O Google anunciou que removeu os anúncios de empresas que cobram taxas elevadasO Google anunciou que removeu os anúncios de empresas que cobram taxas elevadas

Uma porta-voz do Google disse à agência inglesa de notícias Reuters que a política de distorção da empresa proibia esses anúncios, que foram encontrados pelo projeto de transparência sem fins lucrativos Tech Transparency Project, ao pesquisar termos relacionado às eleições dos Estados Unidos.

Como em todas as principais democracias, os eleitores dos EUA não precisam pagar para se registrar para votar.

Serviços de registro de eleitores

O Tech Transparency Project disse em um relatório na segunda-feira que quase um terço dos mais de 600 anúncios gerados por suas pesquisas no Google levou os usuários a sites que tentam cobrar grandes taxas pelos serviços de registro de eleitores, extraem seus dados pessoais para fins de marketing, instalam extensões fraudulentas em seu navegador, ou veiculam outros anúncios enganosos.

O relatório dizia que o primeiro anúncio que aparecia quando alguém pesquisava “registro para votar” no Google, direcionava os usuários para um site do PrivacyWall.org, que cobrava 129 dólares para processar o registro de eleitores no mesmo dia.

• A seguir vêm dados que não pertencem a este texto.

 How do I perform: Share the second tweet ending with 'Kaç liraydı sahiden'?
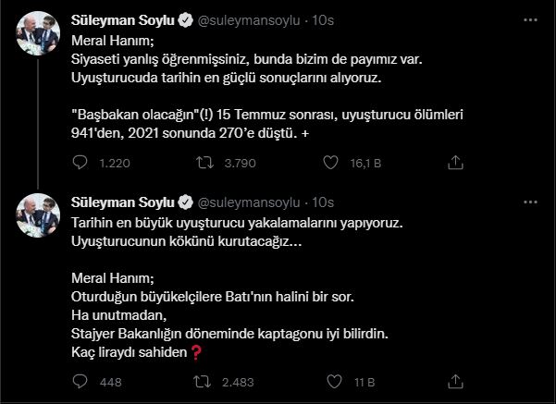(454, 381)
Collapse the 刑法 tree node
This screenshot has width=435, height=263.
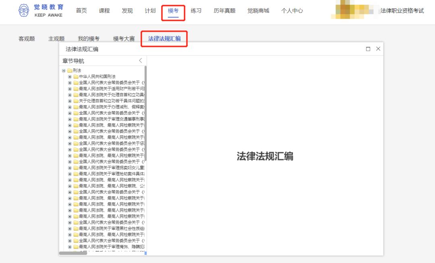pos(64,70)
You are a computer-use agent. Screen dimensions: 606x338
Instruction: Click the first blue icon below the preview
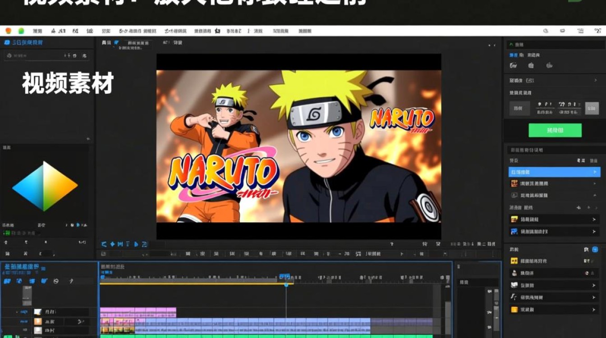[104, 244]
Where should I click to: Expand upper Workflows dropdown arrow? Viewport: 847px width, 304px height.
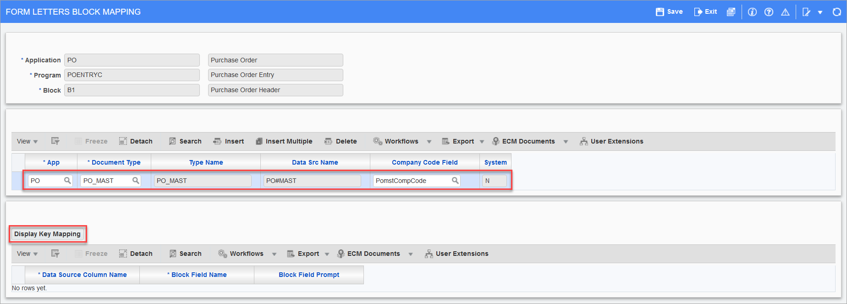click(x=429, y=142)
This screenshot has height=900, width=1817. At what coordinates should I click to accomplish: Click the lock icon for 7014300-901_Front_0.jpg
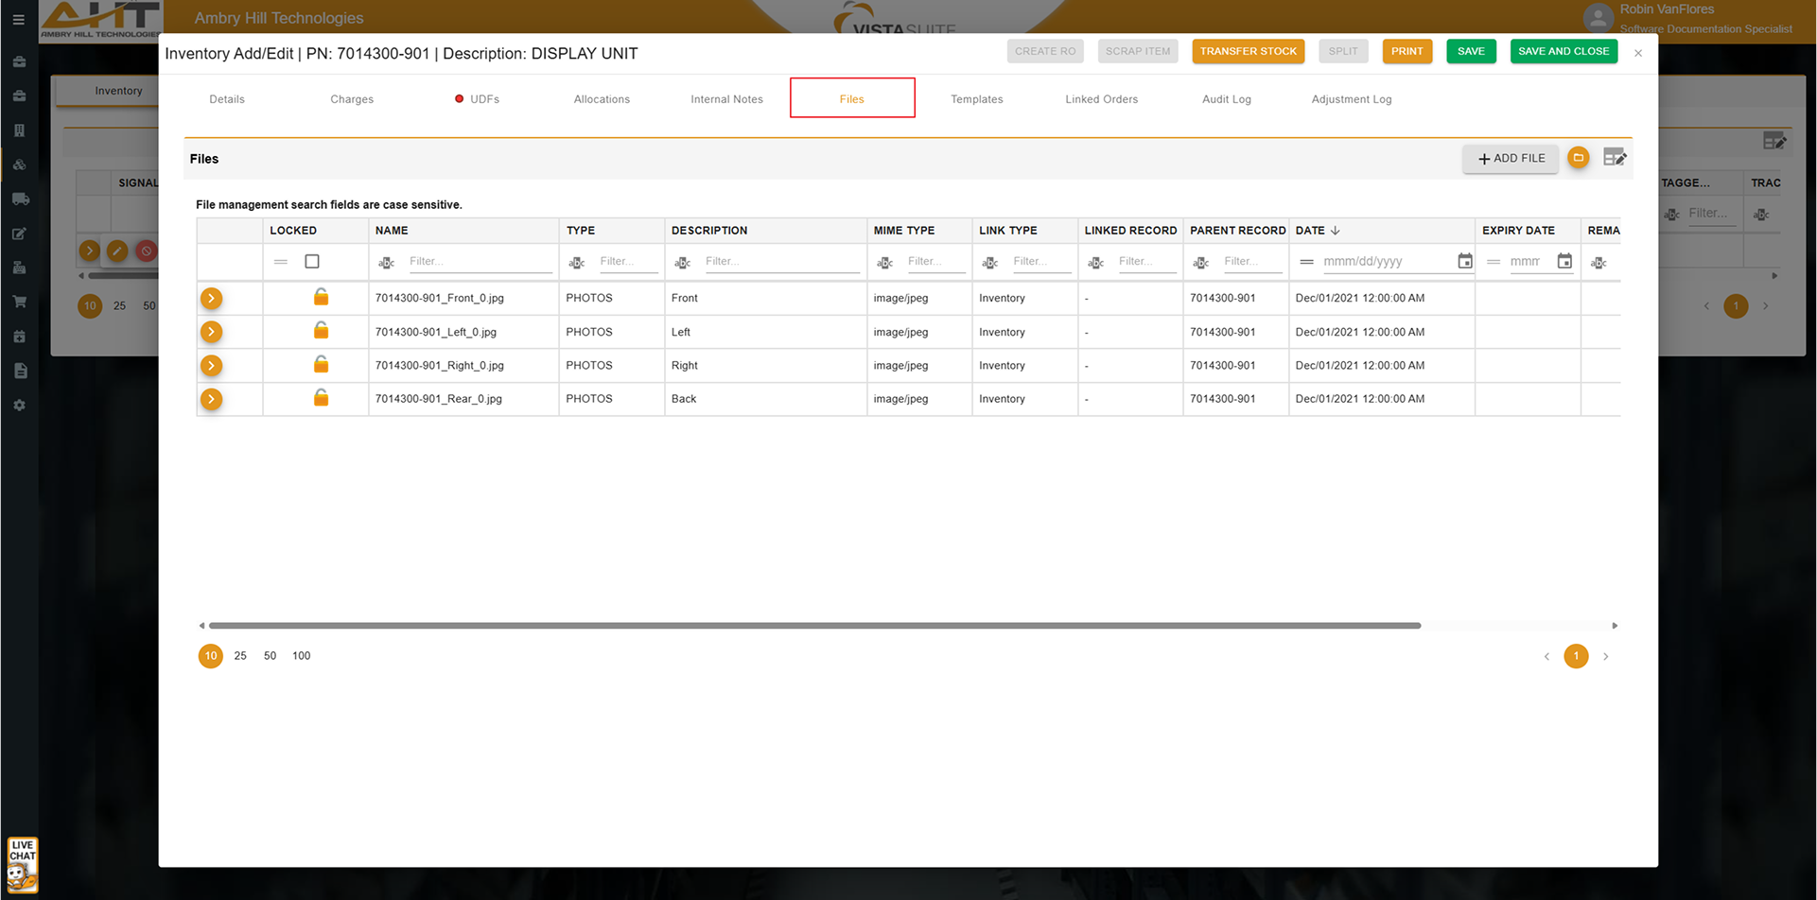click(321, 298)
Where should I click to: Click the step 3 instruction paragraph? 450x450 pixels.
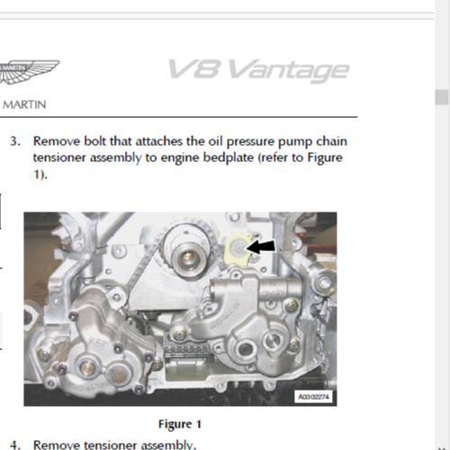tap(190, 158)
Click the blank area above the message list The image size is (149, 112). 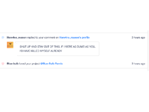pos(75,16)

Jonathan Wu, presidente-executivo da PrivacyWall, disse em um email à Reuters que seu serviço facilita o registro online dos eleitores sem fornecer mais dados do que o necessário e que não compartilha dados para nenhum outro propósito que não seja o registro de eleitores.

– Nosso objetivo é criar uma escolha onde não existia. Para tornar isso possível, cobramos dos consumidores uma taxa que é claramente divulgada – disse Wu, acrescentando que a taxa cobria frete, equipe e outros custos. “Não permitiremos que o Google frustre arbitrariamente nossos esforços para proteger a privacidade do consumidor e aumentar a participação dos eleitores.”

Uma porta-voz do Google disse que a empresa ainda não sabia como os anúncios passaram pelo processo de aprovação, que usa uma combinação de revisão automática e manual.

– Temos políticas rígidas para proteger os usuários contra informações falsas sobre procedimentos de votação e, quando encontramos anúncios que violam nossas políticas e causam danos aos usuários, os removemos e impedimos que os anunciantes exibam anúncios semelhantes no futuro – disse a porta-voz.

Facebook e Cielo

O Facebook e a Cielo solicitaram ao Conselho Administrativo de Defesa Econômica (Cade) reversão da suspensão de um acordo que eles estabeleceram, abrindo caminho para o WhatsApp lançar um novo sistema de pagamentos, de acordo com um documento.

Ambas as empresas argumentaram que o acordo não é exclusivo e permite que os adquirentes concorrentes de cartões estabelecessem operações com o sistema de mensagens do Whatsapp.

As empresas também disseram que não operam no mesmo negócio e que apenas acertaram um contrato de serviços financeiros, mencionando que isso significa que a parceria não ofereceria riscos, em termos de concentração de mercado.

“O Facebook e o WhatsApp apenas oferecerão um canal adicional para transações de pagamentos entre consumidores e comerciantes”, disseram as duas companhias em documento enviado ao Cade, que foi apresentado na sexta-feira, mas tornou-se público na segunda-feira.

O Banco Central (BC) e o Cade suspenderam o recém-lançado serviço de pagamentos do WhatsApp na semana passada, alertando sobre possíveis danos nas áreas de concorrência, eficiência e privacidade de dados. Os reguladores suspenderam as parcerias do WhatsApp com Visa, Mastercard e Cielo.